XXIX

Los Angeles. Ich bin auf dem Campus der UCLA, der University of California. Vielleicht das schönste Universitätsgelände in den Staaten. Ich ziehe mich gern zum Ordnen unsteter Gedanken hierher zurück. Auch zum Schreiben. Atmosphärisch einer der wenigen Orte, wo Innovation und Gelassenheit in keinem Spannungsverhältnis stehen. »Inspirierend« wäre wahrscheinlich der abgedroschene Begriff.

Ich sitze auf einer Bank. Ein strahlender Morgen. Nur legt sich über die Makellosigkeit des Himmels seit Jahren ein unsichtbarer Schatten. Negiert und gefürchtet. Er materialisiert sich schließlich in den Feuersbrünsten an der Westküste. Dann entzieht er sich wieder der Wahrnehmung. Stattdessen der immerblaue Himmel am Pazifik. Die morbide Schönheit des Klimawandels.

Mein Vater – Dirigent, Apokalyptiker und Umwelt­aktivist – hat gern auf den korrespondierenden Zauber von Schönheit und Entsetzen verwiesen. Einige Werke großer Komponisten (etwa Wagners »Tristan und Isolde«, Mozarts »Don Giovanni« oder die ­6.  Sinfonie von Mahler) vereinen diesen vordergründigen Gegensatz. Mir ist er gelegentlich in Afghanistan begegnet.

Um der emotionalen Gewalt dieser Erkenntnis zu entgehen, flüchtete mein Vater. Zurück in die Kindheit. In die Nostalgie scheinbar unberührter Natur. Weitgehend ohne Zerstörungen. Er verklärte diesen Teil seiner Jugend. Einen anderen verdammte er. Es war der Teil, den er mit Menschen verband. Insbesondere mit seinen Eltern. Hier fühlte er sich seiner kindlichen Erfahrung beraubt.

Ich muss wieder an das Schreiben des Lesers denken, der über den Tod seiner Mutter trauerte (S. 63). Dort findet sich ein nicht selten bemühter und doch bemerkenswerter Satz. Er habe mit seinen beiden Eltern auch seinen »Kinderstatus« verloren.

Ich habe diese Erfahrung noch nicht machen müssen. Nur mein Vater, der Musiker, ging viel zu früh. Aber der Gedanke streift eine dumpfe Urangst.

===

◆ Arbeitsauftrag 1
Auf welchem Campus sitzt die erzählende Person im Textabschnitt über Los Angeles?
◆ Arbeitsauftrag 2
Aktualisiere im Textabschnitt über Los Angeles den Teil, der mit den Worten „Los Angeles. Ich“ anfängt und mit „der abgedroschene Begriff.“ aufhört, und setze dabei „Ruhe“ an die Stelle von „Gelassenheit“.
◆ Arbeitsauftrag 3
Schreib den Textabschnitt über Los Angeles nach seinem letzten Satz weiter.

◆ Rohdaten
===

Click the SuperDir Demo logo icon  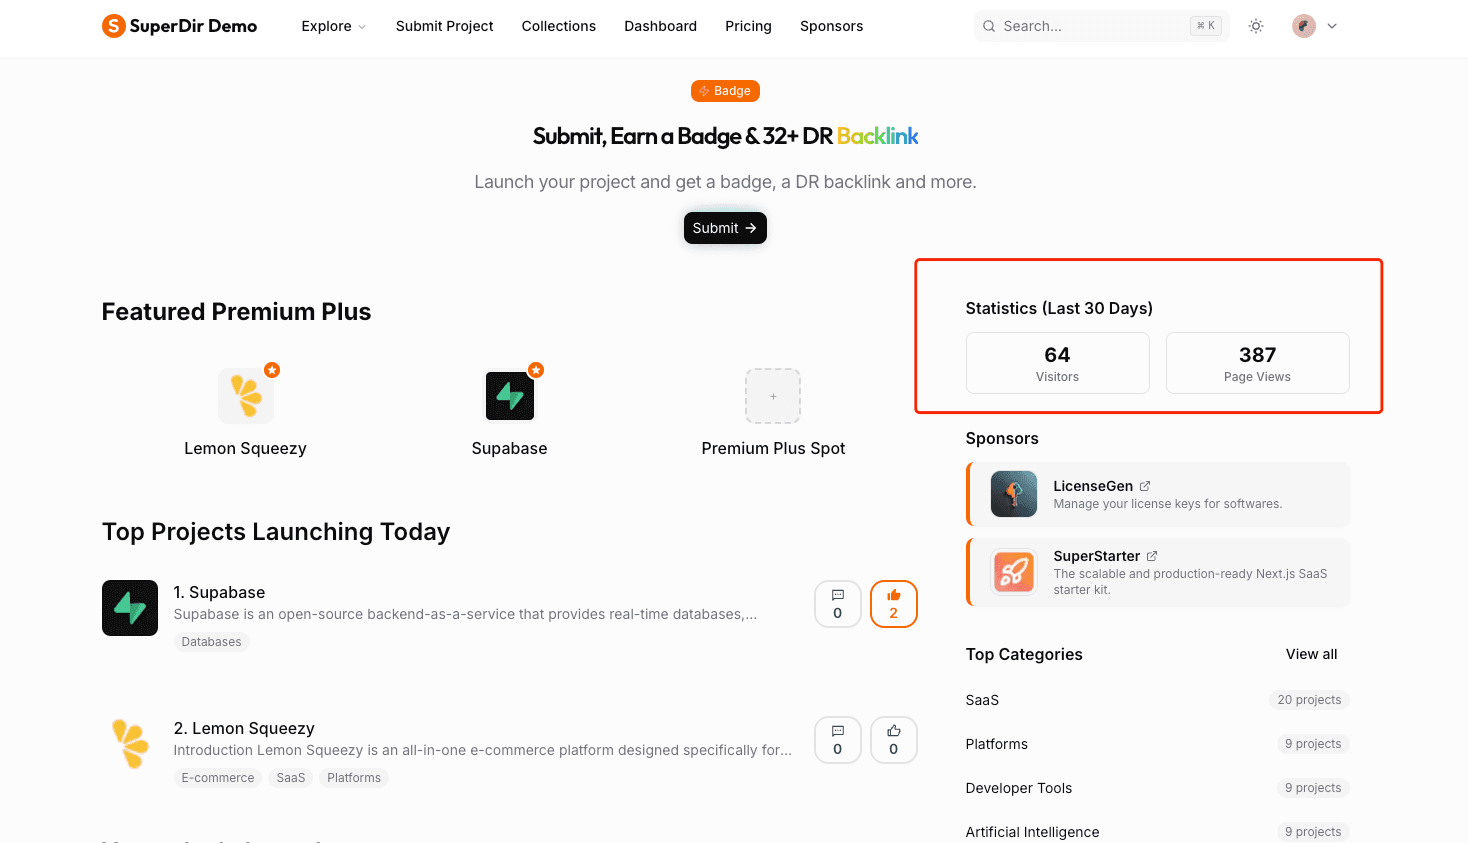click(114, 26)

===

◆ Ergebnis 1
Auf dem Campus der UCLA, der University of California.

◆ Ergebnis 2
Los Angeles. Ich bin auf dem Campus der UCLA, der University of California. Vielleicht das schönste Universitätsgelände in den Staaten. Ich ziehe mich gern zum Ordnen unsteter Gedanken hierher zurück. Auch zum Schreiben. Atmosphärisch einer der wenigen Orte, wo Innovation und Ruhe in keinem Spannungsverhältnis stehen. »Inspirierend« wäre wahrscheinlich der abgedroschene Begriff.

◆ Ergebnis 3
»Du bist nun allein.«

In den Untiefen des Bewusstseins abgelegt. Schlummernd. Gelegentlich geweckt durch literarische Figuren. Oliver Twist. Tom Sawyer. Krabat. Waisenkinder zwischen Buchdeckeln. Ist man ihnen als Kind begegnet, verlassen einen diese Verlassenen nie.

Verlassenwerden. Die Normalität für jedes Kleinkind, wenn ein Elternteil aus der Tür geht. Hilflosigkeit. Erste Verlusterfahrung. Sie erwächst bei vielen mit den Jahren zur Lebenskränkung. Wir lernen, damit umzugehen, aber allzu selten sie zu akzeptieren.

Irgendwann zwingen wir uns aus dem kindlichen Gemüt. Empfinden es vielleicht als Befreiung. In unseren scheinbar stärksten Jahren schaffen wir uns aber häufig nicht mehr als einen Verdrängungsraum. Und vergessen wir die Aufarbeitung kindlicher Traumata.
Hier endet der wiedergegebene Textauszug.